* _Reading text_:

╔══

- What's the difference between justify-content and align-items?
- justify-content positions items along the main axis (the direction flex-direction sets — row = horizontal, column = vertical). align-items positions them along the cross axis (perpendicular to the main axis). For flex-direction: row, justify-content moves items left-right and align-items moves them up-down. Swap them when you switch to column. The two properties never overlap — each one only acts on its own axis.
- Why doesn't align-content do anything?
- align-content only takes effect when items wrap onto multiple lines. If flex-wrap is nowrap (the default), all items stay on one line and align-content has nothing to align. Set flex-wrap to wrap, add enough items that they spill onto a second row, and align-content starts controlling how the rows are distributed in the cross axis.
- What does flex-direction: row-reverse actually do?
- It reverses the order items are placed along the main axis without changing the source order in HTML. With row-reverse, item 1 is on the right, item 2 to its left, and so on. justify-content: flex-start now means the right edge instead of the left. Same idea for column-reverse — items stack bottom-up. Useful for RTL layouts or visual reordering without changing the DOM (which keeps tab order and screen-reader order intact).
- Should I use gap, or margin, or both?

╚══

* _Input data_:
╔══

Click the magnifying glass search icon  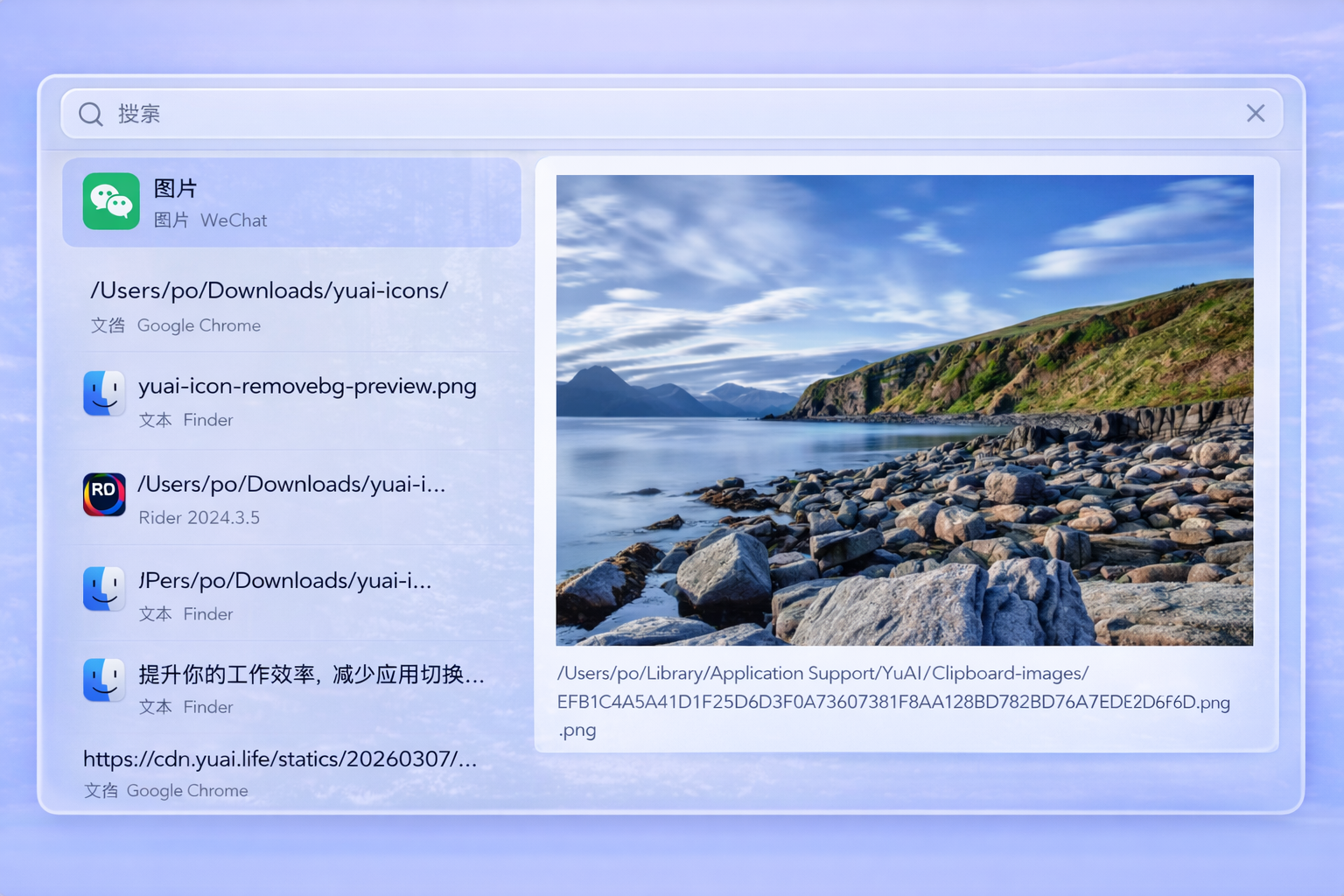[91, 114]
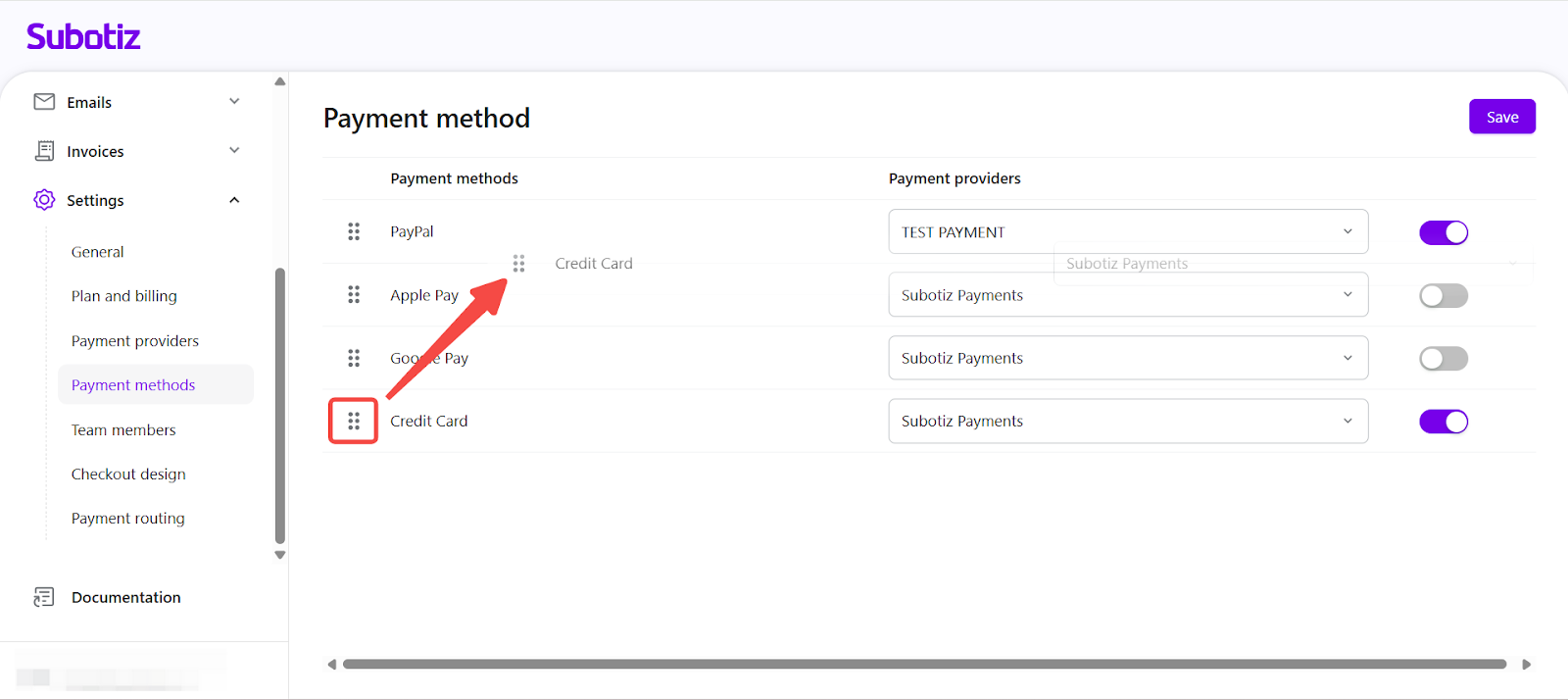Image resolution: width=1568 pixels, height=700 pixels.
Task: Click the Emails envelope icon
Action: 44,102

╚══

* _Brief_:
In the flexbox FAQ, which edge does justify-content: flex-start point to when flex-direction is set to row-reverse?

* _Finished exercise_:
The right edge.